Durante centenas de anos, a água acumulada ao norte dos Everglades na estação chuvosa moldou esta paisagem, ao atravessá-lo muito devagar, sugerindo a escassa inclinação do terreno.

Mas no último século, as autoridades desviaram seu curso natural para permitir o crescimento urbano e agrícola do sudoeste e do sudeste da Flórida. E ao fazê-lo, alteraram o ecossistema de mais de 6.000 km2, fragilizando-o perante as ameaças das mudanças climáticas.

No ano 2000, o Congresso dos Estados Unidos aprovou um projeto, financiado em partes iguais pelo estado da Flórida e o governo federal, para reabilitar a área. Seu custo inicial era de 7,8 bilhões de dólares. 

O objetivo era "armazenar água, limpá-la e dirigi-la da forma mais natural ao Parque Nacional", explica Davis.

Para consegui-lo, cientistas conceberam um sistema complexo de canais, diques, represas e bombas d'água.

Também projetaram marismas artificiais, plantadas para filtrar as águas e livrá-las de nutrientes que danificam o pântano.

E em paralelo foram elevados trechos de estradas que bloqueavam o fluxo d'água para o Parque, declarado reserva da biosfera pela Unesco em 1976. 

"A restauração dos Everglades é um modelo para outros ecossistemas, sejam pântanos como o Pantanal [na América do Sul] ou estuários como a baía de Chesapeake", no nordeste dos Estados Unidos, afirma Davis.

"Temos o mesmo tipo de problemas. Trata-se de assegurar a quantidade adequada de água limpa que se move através do ecossistema", explica. 

Atrasos

Os efeitos da reabilitação já podem ser notados. Davis desce do barco, afunda as mãos na água clara e tira uma gosma escura do fundo. É o perifíton, uma mistura de algas, bactérias e micróbios, cuja presença indica boa qualidade da água.

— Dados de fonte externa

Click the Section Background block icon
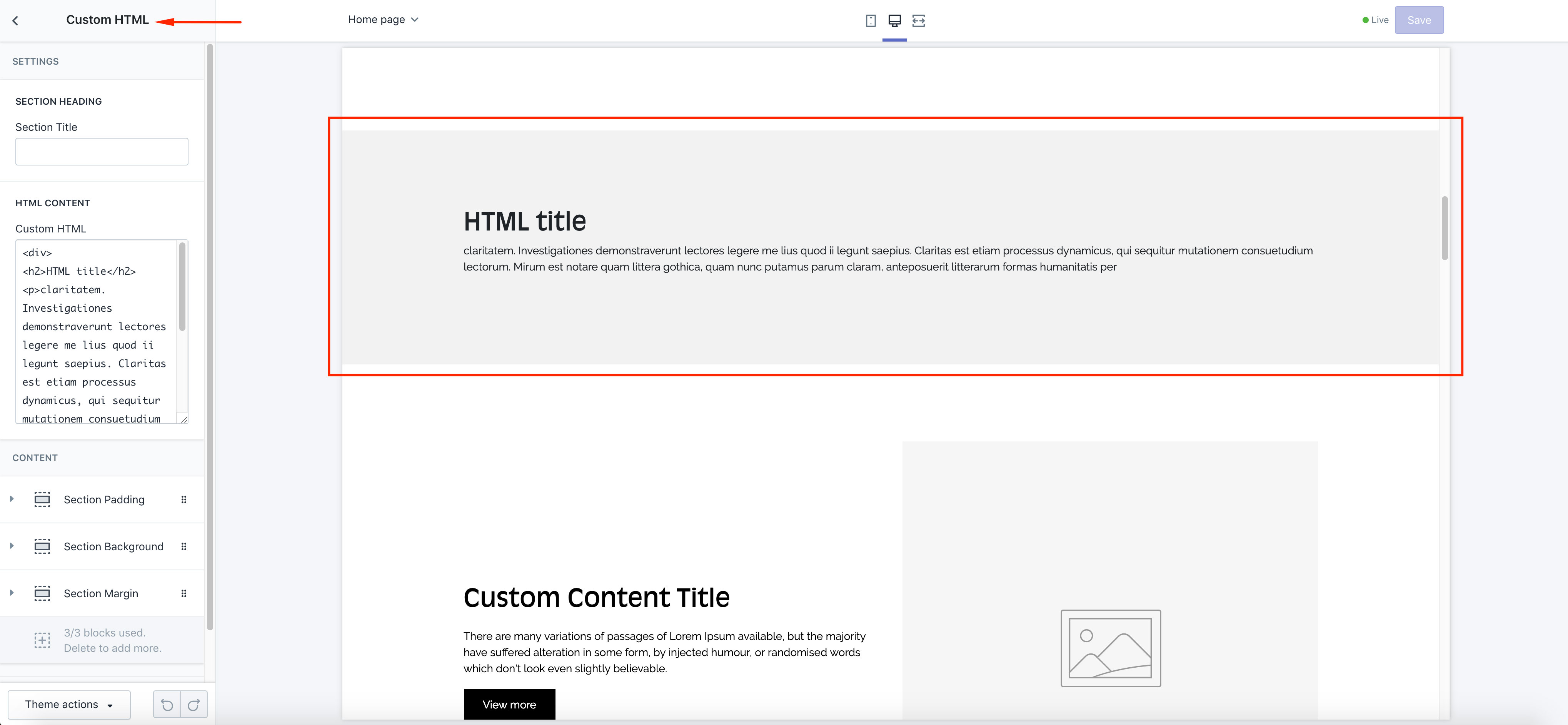Viewport: 1568px width, 725px height. tap(42, 546)
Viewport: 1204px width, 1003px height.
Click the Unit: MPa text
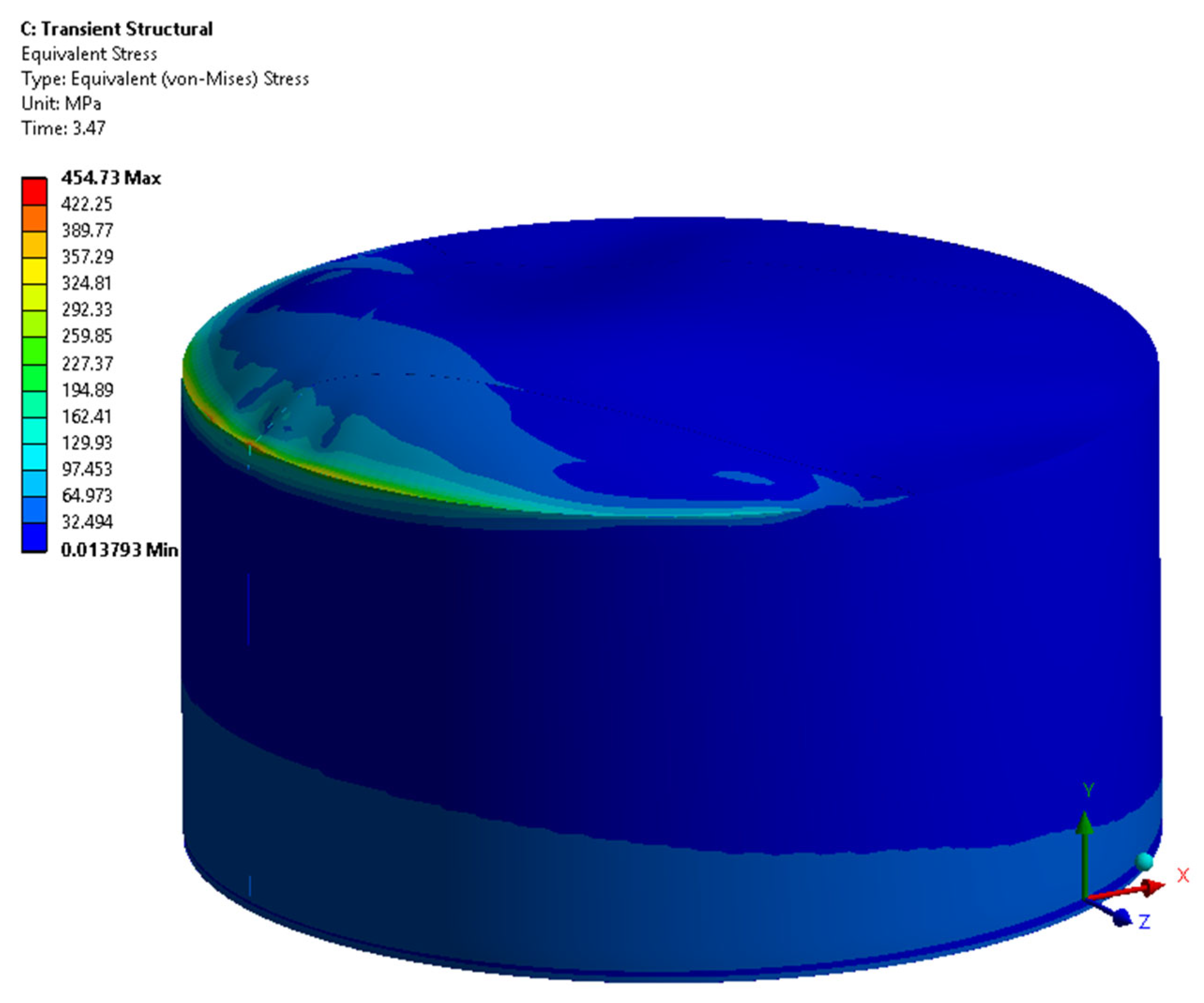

Apesar dos avanços, apenas um dos 68 projetos principais do plano original do ano 2000 está totalmente terminado.

Os atrasos se devem, sobretudo, à falta de financiamento do governo federal.

Segundo a Fundação Everglades, até o momento foram gastos entre 4 e 5 bilhões de dólares no projeto de restauração, dos quais a Flórida aportou 70% e Washington, apenas 30%.

A urgência provocada pelas mudanças climáticas pode dar, no entanto, um impulso definitivo ao resgate.

O presidente americano, Joe Biden, incluiu 350 milhões de dólares para a reabilitação dos Everglades em seus orçamentos de 2022, 100 milhões a mais do que em 2021.

E o governador do estado, Ron DeSantis, assinou em abril um acordo com o Corpo de Engenheiros do Exército americano para a construção de um reservatório a oeste de Palm Beach, que custará 3,4 bilhões de dólares.

Essa represa, do tamanho da ilha de Manhattan, "armazenará muita água que irá para o sul, reidratará o pântano, recarregará os aquíferos e fará retroceder o aumento do nível do mar", assegura Davis.